“Thank you. Thank you so much. I can start tomorrow, if you like?”
“Monday, Miss Musgrave. You’ll report directly to me and we can begin. I expect you to be fully prepared.”
“Yes, Miss Shields.” Maisie nodded fervently. She had a bad feeling “fully prepared” meant better clothes. It was tempting to hop a tram to Oxford Street right that minute. But she wasn’t the sort of person to whom the shops gave credit. Shoes and clothes would have to wait. She would just be prepared to do a good job.
A squeal escaped her as she bounced back to the street, which seemed much brighter. What had turned the cards in her favor? Miss Shields hadn’t seemed to like her much. Maybe she was one of those people who were hard to read. Lots of people were like that. Maisie hoped to be one of them someday.
Her Charleston-dancing heart reminded her that she would get to see Mr. Underwood again, too. Those eyes, that smile . . . I’ll go to the library first thing tomorrow and catch up on all the papers. New York ones, too, if they have any. I most definitely want to have something new to say about New York.
TWO
Monday morning Maisie tumbled out of frantic dreams and into the uneasy darkness of the predawn hours. Trepidation marched down her arms and shoulder blades, pinning her to the iron bedstead. The short gasps of breath allotted her lungs pounded in her ears and felt loud enough to endanger the sleep of the other boarders. Except Lola, who wouldn’t wake up if a biplane crashed into the house.
Maisie crawled out of bed, wishing she had slippers and a dressing gown. Instead, she wrapped the thin, fraying blankets around her like a Roman senator and tiptoed across the equally thin rag rug to the window. Everything in Mrs. Crewe’s house was worn and thin, though impeccably clean. Including Maisie.
The view was moderately improved by being in shadow. This sliver of London insisted it was for the respectable working poor, not a slum, but the rows of identical dingy Victorian terrace houses to which people clung by their fingernails were hardly the stuff that was featured on a picture postcard.
More like the cover of a penny dreadful.
Maisie hugged her knees to her chest and watched the sky slowly grow lighter, waiting, wondering what the day was going to bring her.

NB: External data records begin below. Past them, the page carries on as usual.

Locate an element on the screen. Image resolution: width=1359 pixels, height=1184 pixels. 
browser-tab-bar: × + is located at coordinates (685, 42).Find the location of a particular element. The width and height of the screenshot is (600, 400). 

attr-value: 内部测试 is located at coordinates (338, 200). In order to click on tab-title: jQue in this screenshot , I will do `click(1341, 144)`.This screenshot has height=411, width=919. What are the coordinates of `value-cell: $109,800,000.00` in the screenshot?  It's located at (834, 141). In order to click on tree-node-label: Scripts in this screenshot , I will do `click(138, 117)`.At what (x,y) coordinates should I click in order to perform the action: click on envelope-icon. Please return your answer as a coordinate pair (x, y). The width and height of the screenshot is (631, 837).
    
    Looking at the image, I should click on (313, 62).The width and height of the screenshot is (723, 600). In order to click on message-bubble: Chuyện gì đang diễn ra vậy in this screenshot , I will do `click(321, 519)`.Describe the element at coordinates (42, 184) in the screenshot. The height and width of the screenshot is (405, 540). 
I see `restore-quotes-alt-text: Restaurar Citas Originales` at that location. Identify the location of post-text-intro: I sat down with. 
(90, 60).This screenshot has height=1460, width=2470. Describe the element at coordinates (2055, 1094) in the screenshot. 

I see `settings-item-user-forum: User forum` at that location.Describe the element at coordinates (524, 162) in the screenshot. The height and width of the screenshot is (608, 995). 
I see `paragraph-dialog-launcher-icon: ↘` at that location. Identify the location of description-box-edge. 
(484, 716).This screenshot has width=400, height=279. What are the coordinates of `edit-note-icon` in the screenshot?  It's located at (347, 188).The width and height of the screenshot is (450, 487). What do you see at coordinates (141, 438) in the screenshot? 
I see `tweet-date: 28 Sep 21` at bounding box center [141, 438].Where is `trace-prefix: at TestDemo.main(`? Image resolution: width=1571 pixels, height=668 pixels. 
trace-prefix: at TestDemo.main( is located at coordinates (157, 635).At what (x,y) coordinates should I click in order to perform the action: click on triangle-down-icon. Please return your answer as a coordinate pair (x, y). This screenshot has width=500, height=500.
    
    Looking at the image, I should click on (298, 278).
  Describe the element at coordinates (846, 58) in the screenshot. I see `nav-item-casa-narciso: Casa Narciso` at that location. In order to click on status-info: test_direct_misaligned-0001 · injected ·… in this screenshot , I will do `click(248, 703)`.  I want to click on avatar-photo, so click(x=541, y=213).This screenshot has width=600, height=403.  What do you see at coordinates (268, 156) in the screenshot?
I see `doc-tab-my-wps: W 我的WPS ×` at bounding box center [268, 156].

In the hospital, Maisie had changed bandages on men whose eyes had been destroyed by poison gas. She dressed wounds on nubs of wrists, no longer extending into hands. She was doused in blood, in vomit, in tears. And not a bit of it prepared her for the rigors of the BBC.
Miss Shields spared her one critical glance, clearly displeased that she still looked like a companion to Oliver Twist, but waved her into her work space, a cramped closet with a typewriter and a hook for her coat and hat. There was no swivel chair, just a straight-backed spindly terror, but nor was there any sitting. Rusty was deputized to give her a “general tour” of the premises. He did so at a near run, Maisie tracking his bright red head while trying to absorb something of her surroundings.
“That’s the Schools Department, miss. They broadcast to classrooms specially. And down here is the Music and Drama Departments, thems that do plays. Some of them quite funny they are, too, miss, sometimes. There’s a control room in the basement. Ripping machines they’ve got in there, too, but the engineers, and Mr. Eckersley who heads them, they don’t like anyone messing about near them, nor asking questions.”
On and on his buoyant speech ran them around the L-shaped corridors, so fast that a place was no sooner mentioned than lost in a tangle of syllables. The artistes’ waiting room, the sound room, the offices of this man and that one, Department of Whatsit, Office of Whosit, the typing pool, the room where broadcasters stored the evening dress suits worn when they were on the air—the tumult slowed just enough to allow Maisie to be beguiled—then on and on. The rabbit-warren building seemed much larger on the inside than it looked from the street. The only room whose location she was able to commit to instant memory was the tearoom, from which emanated the most enticing scent of buttered toast.
Throughout Savoy Hill was that glorious—terrifying—noise and rush and whirl and people who must be delighted in their importance and glamour. It was a heady cloud around her. The accents, the chat, the speed. Despite their varied ages, they possessed a glow of youth that eluded Maisie, even at twenty-three.
Rusty deposited her back with Miss Shields, who stacked an Everest-sized pile of papers on Maisie’s desk—“typing and filing and familiarizing yourself”—and ordered her, in a tone that suggested a lengthy quiz would follow, to read and memorize the week’s programming schedule and Mr. Reith’s packed diary.
Maisie started reading, her lips curling into a grin. Nearly her whole childhood had been spent in windowless corners, reading. Now she was getting paid for it.